* Document section:
======
Deployment Strategies
Every outage has a leading cause that dwarfs hardware failure: someone deployed something. A deployment strategy is how you ship change while keeping the blast radius small and the undo button fast. The goal isn’t to never break things — it’s to break them for few users, briefly, and to recover instantly.
The naïve way and why it hurts
Section titled “The naïve way and why it hurts”“Stop the old version, start the new one” (a recreate deploy) means downtime during the swap and, worse, an all-or-nothing bet: if the new build is bad, 100% of users hit it at once and your only recovery is another full deploy. Everything below exists to shrink that bet.
Rolling deployment
Section titled “Rolling deployment”Replace instances gradually — a few at a time — so the service stays up throughout.
[v1][v1][v1][v1] → [v2][v1][v1][v1] → [v2][v2][v1][v1] → [v2][v2][v2][v2] (old and new run side by side during the roll)- Buys: no downtime, no extra fleet cost.
- Costs: v1 and v2 run simultaneously (your code and DB schema must tolerate that — see the migration note below), and rollback means rolling back, which is slow.
Blue-green deployment
Section titled “Blue-green deployment”Run two full environments. “Blue” serves production; “green” gets the new version. Test green, then flip the load balancer to it instantly.
LB ──► Blue (v1) [live] Deploy v2 to Green, test it LB ──► Green (v2) [live] ◄── flip the LB; Blue stays warm as instant rollback- Buys: instant cutover, instant rollback (flip back to blue), test in a prod-identical env.
- Costs: you pay for double the infrastructure during the deploy, and shared state (the database) still has to be compatible across both.
Canary deployment
Section titled “Canary deployment”Route a small slice of real traffic (1% → 5% → 25% → 100%) to the new version while watching metrics. If error rate or latency climbs, abort before most users are affected.
99% ──► v1 1% ──► v2 ◄── watch p99, error rate, business metrics healthy? widen to 5%, 25%, 100%. bad? route back to 0%.- Buys: the smallest blast radius — real-traffic validation with most users protected.
- Costs: needs solid metrics and alerting to decide automatically, plus traffic-splitting infrastructure.
Feature flags: decouple deploy from release
Section titled “Feature flags: decouple deploy from release”The most important idea here: deploying code and releasing a feature don’t have to be the same event. Ship the code dark behind a flag, then turn it on for 1% of users — or off instantly if it misbehaves — without a redeploy.
======
* Written exercise: Continue the text on deployment strategies from its last sentence, in the same style and format.

* Collected material:
======
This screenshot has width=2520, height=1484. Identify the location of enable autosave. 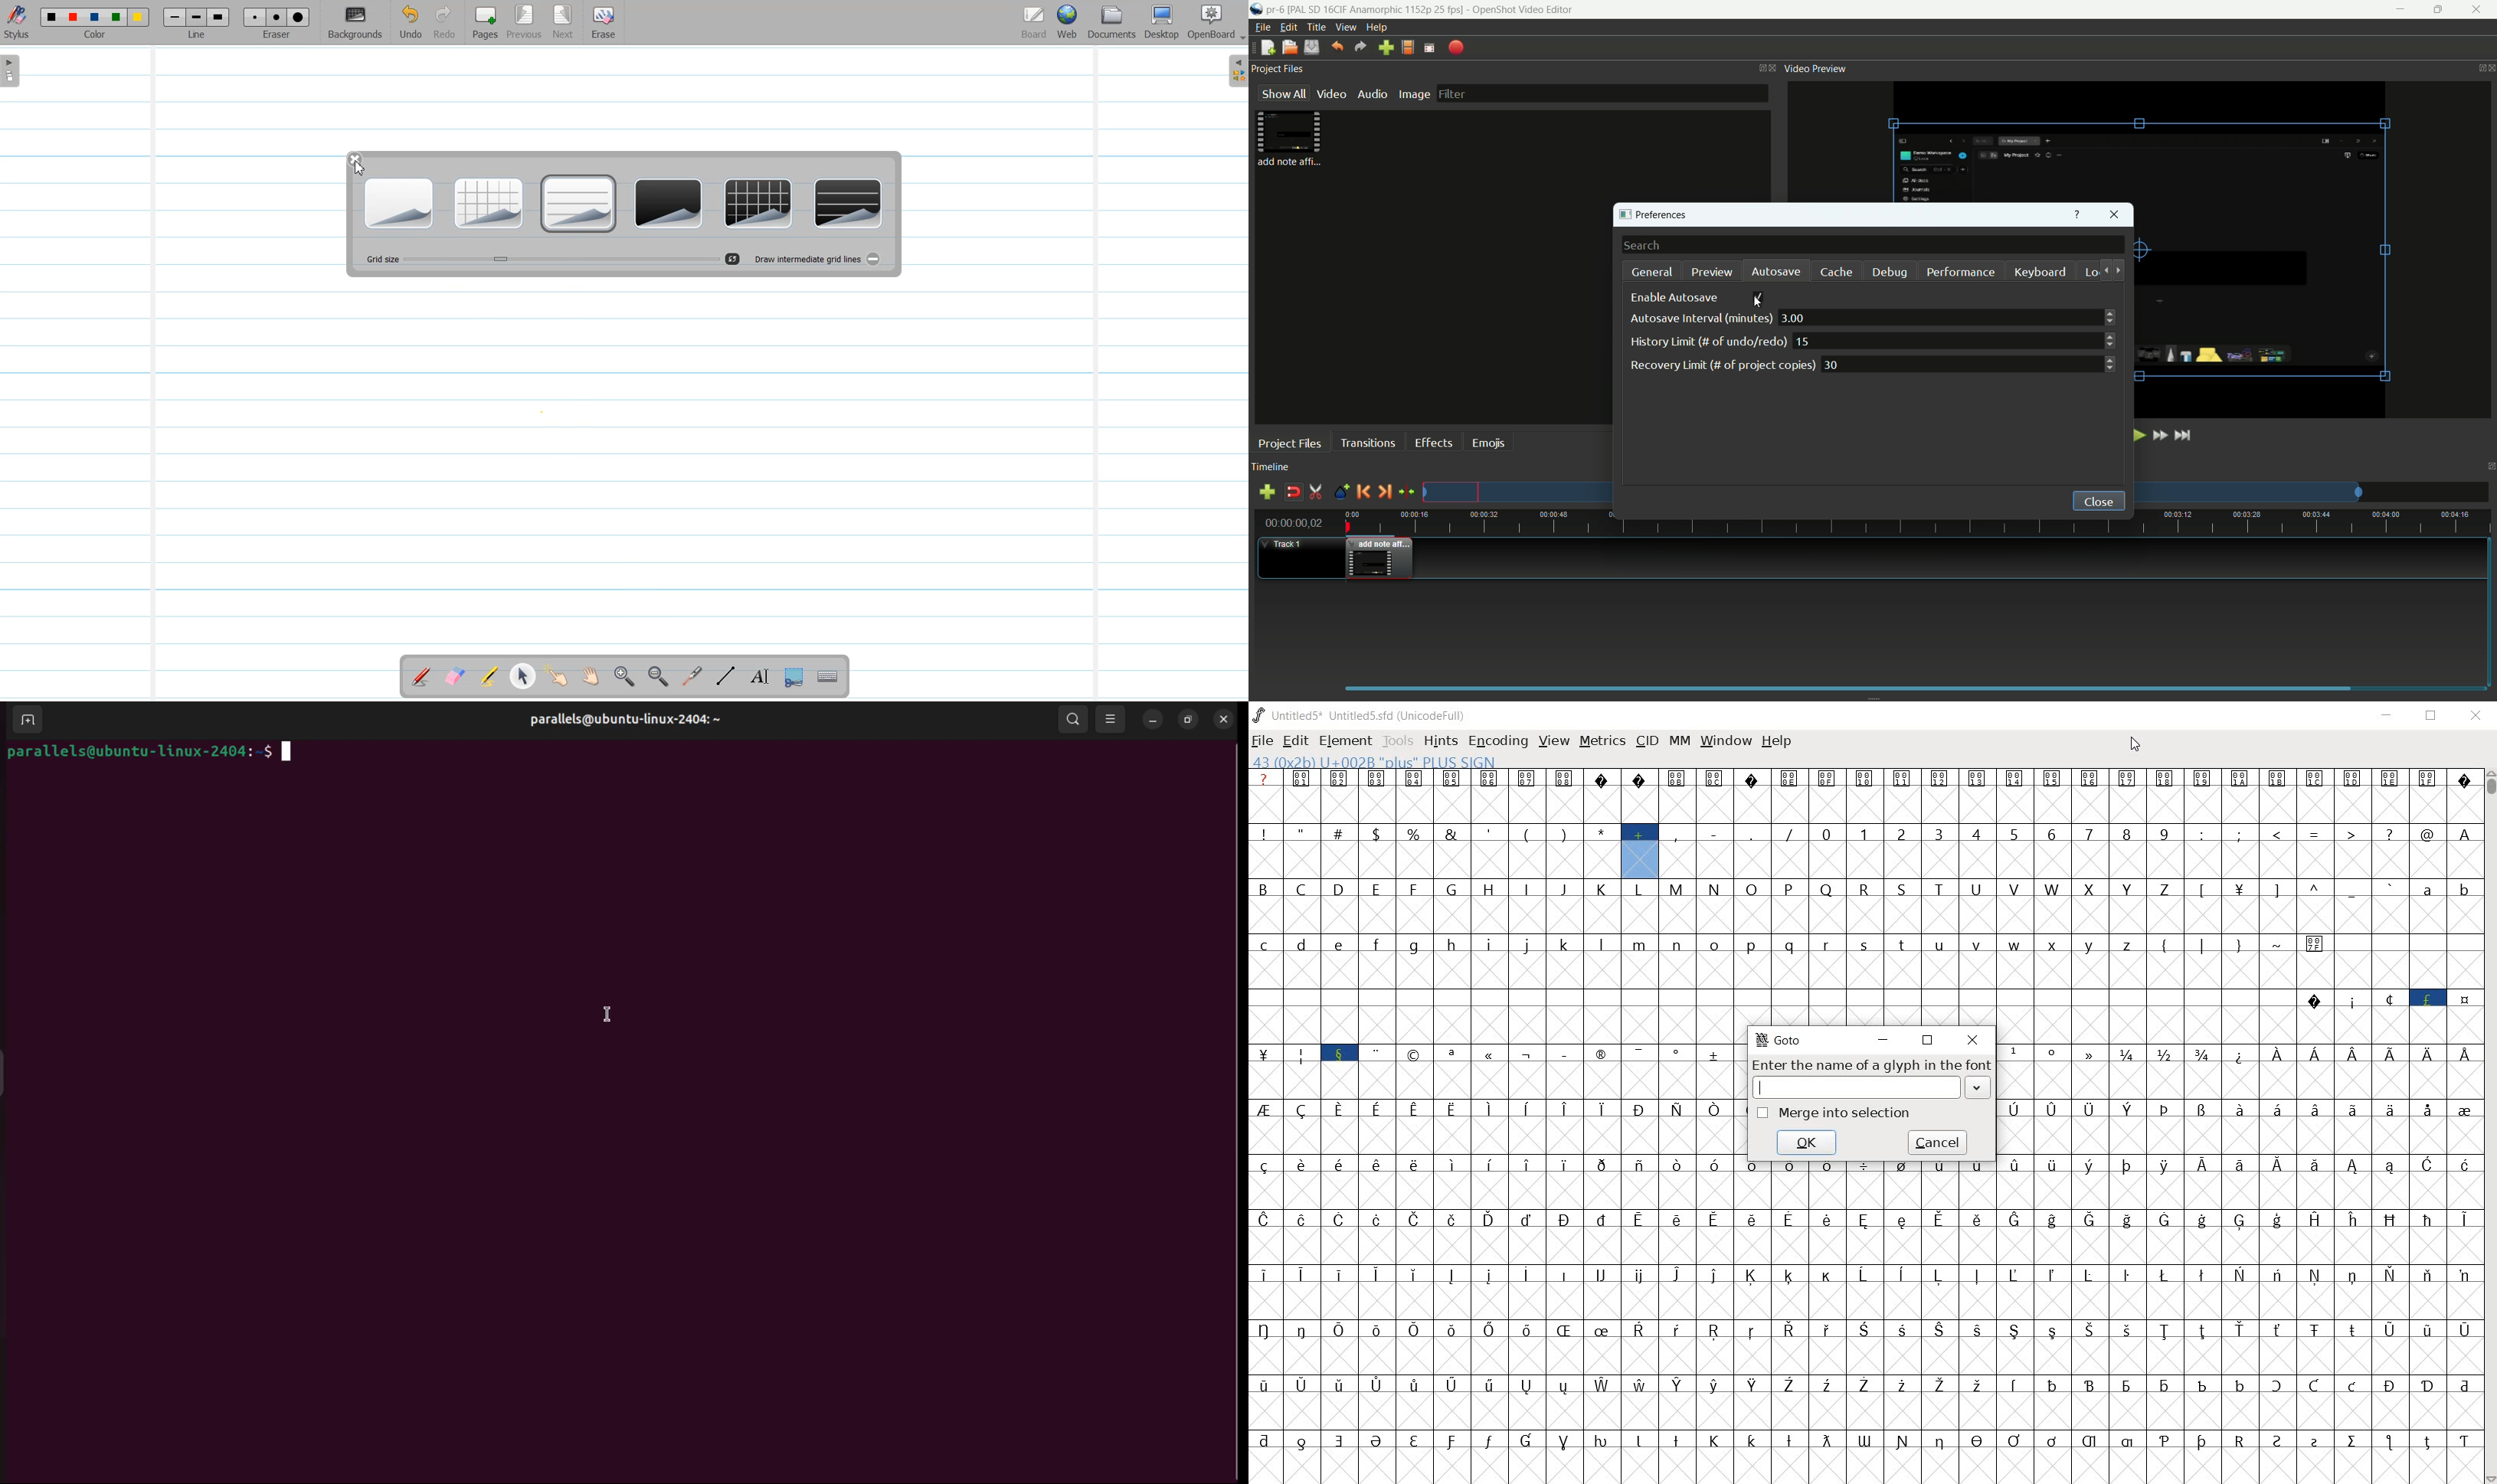
(1675, 298).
======
* Response:
deploy (code present, flag OFF) ──► flip flag ON for 1% ──► 100% (kill switch = flip OFF, no deploy)This turns “rollback” from a deploy into a config change measured in seconds, and lets you separate the engineering risk (the deploy) from the product decision (the release).
The thread
Section titled “The thread”What does this buy us, and what does it cost? Each strategy trades infrastructure cost and complexity for a smaller blast radius and faster recovery. Recreate is cheap and dangerous; canary with feature flags is the gold standard but demands real observability and disciplined, compatible schema changes. Pick the cheapest strategy that makes your rollback fast enough for the damage a bad deploy could do.
The architect’s lens
Section titled “The architect’s lens”Before you pick a deploy strategy (or reach for feature flags), answer the five questions:
- Why does it exist? Because the leading cause of outages isn’t hardware — it’s someone deployed something, and a naive recreate deploy is an all-or-nothing bet that puts a bad build in front of 100% of users at once with no fast undo.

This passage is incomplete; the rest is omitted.